* **ASSIGNED TASK**
Everything in the listing must be repeated word for word.

════

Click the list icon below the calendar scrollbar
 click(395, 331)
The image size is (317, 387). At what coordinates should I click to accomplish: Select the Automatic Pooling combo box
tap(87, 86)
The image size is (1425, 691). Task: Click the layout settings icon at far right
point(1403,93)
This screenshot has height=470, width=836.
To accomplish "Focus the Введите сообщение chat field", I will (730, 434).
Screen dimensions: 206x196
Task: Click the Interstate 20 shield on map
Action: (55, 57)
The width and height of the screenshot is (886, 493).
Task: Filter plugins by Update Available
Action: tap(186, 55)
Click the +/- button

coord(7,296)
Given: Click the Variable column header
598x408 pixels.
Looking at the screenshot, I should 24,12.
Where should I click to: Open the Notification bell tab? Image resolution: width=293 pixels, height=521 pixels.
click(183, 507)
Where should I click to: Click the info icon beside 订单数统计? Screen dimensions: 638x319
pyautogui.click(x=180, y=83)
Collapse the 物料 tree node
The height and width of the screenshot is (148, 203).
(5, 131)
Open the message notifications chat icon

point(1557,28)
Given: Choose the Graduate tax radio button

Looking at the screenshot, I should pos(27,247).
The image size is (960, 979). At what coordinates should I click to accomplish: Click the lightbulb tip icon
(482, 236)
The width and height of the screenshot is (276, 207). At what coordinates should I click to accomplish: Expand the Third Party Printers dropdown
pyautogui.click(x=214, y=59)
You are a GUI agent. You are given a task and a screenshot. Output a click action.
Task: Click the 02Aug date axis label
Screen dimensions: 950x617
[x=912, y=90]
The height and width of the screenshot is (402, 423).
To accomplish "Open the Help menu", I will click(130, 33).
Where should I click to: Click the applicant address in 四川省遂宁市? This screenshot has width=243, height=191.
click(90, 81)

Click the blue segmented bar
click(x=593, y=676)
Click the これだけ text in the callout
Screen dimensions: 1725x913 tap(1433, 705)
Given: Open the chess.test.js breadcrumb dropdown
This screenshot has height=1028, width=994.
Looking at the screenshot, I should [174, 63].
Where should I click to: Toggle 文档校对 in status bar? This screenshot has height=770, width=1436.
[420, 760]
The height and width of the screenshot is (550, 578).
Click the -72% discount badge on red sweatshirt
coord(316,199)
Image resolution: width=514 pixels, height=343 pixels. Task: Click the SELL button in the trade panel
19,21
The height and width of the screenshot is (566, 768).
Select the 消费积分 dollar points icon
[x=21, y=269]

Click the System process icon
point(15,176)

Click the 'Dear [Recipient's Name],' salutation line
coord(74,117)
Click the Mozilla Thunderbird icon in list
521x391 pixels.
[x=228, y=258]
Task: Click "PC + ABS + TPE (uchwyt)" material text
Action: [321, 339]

════

* **RESULT**
Click the list icon below the calendar scrollbar
 click(395, 331)
The image size is (317, 387). At what coordinates should I click to accomplish: Select the Automatic Pooling combo box
tap(87, 86)
The image size is (1425, 691). Task: Click the layout settings icon at far right
point(1403,93)
This screenshot has height=470, width=836.
To accomplish "Focus the Введите сообщение chat field", I will (730, 434).
Screen dimensions: 206x196
Task: Click the Interstate 20 shield on map
Action: (55, 57)
The width and height of the screenshot is (886, 493).
Task: Filter plugins by Update Available
Action: tap(186, 55)
Click the +/- button

coord(7,296)
Given: Click the Variable column header
598x408 pixels.
Looking at the screenshot, I should 24,12.
Where should I click to: Open the Notification bell tab? Image resolution: width=293 pixels, height=521 pixels.
click(183, 507)
Where should I click to: Click the info icon beside 订单数统计? Screen dimensions: 638x319
pyautogui.click(x=180, y=83)
Collapse the 物料 tree node
The height and width of the screenshot is (148, 203).
(5, 131)
Open the message notifications chat icon

point(1557,28)
Given: Choose the Graduate tax radio button

Looking at the screenshot, I should pos(27,247).
The image size is (960, 979). At what coordinates should I click to accomplish: Click the lightbulb tip icon
(482, 236)
The width and height of the screenshot is (276, 207). At what coordinates should I click to accomplish: Expand the Third Party Printers dropdown
pyautogui.click(x=214, y=59)
You are a GUI agent. You are given a task and a screenshot. Output a click action.
Task: Click the 02Aug date axis label
Screen dimensions: 950x617
[x=912, y=90]
The height and width of the screenshot is (402, 423).
To accomplish "Open the Help menu", I will click(130, 33).
Where should I click to: Click the applicant address in 四川省遂宁市? This screenshot has width=243, height=191.
click(90, 81)

Click the blue segmented bar
click(x=593, y=676)
Click the これだけ text in the callout
Screen dimensions: 1725x913 tap(1433, 705)
Given: Open the chess.test.js breadcrumb dropdown
This screenshot has height=1028, width=994.
Looking at the screenshot, I should [174, 63].
Where should I click to: Toggle 文档校对 in status bar? This screenshot has height=770, width=1436.
[420, 760]
The height and width of the screenshot is (550, 578).
Click the -72% discount badge on red sweatshirt
coord(316,199)
Image resolution: width=514 pixels, height=343 pixels. Task: Click the SELL button in the trade panel
19,21
The height and width of the screenshot is (566, 768).
Select the 消费积分 dollar points icon
[x=21, y=269]

Click the System process icon
point(15,176)

Click the 'Dear [Recipient's Name],' salutation line
coord(74,117)
Click the Mozilla Thunderbird icon in list
521x391 pixels.
[x=228, y=258]
Task: Click "PC + ABS + TPE (uchwyt)" material text
Action: [321, 339]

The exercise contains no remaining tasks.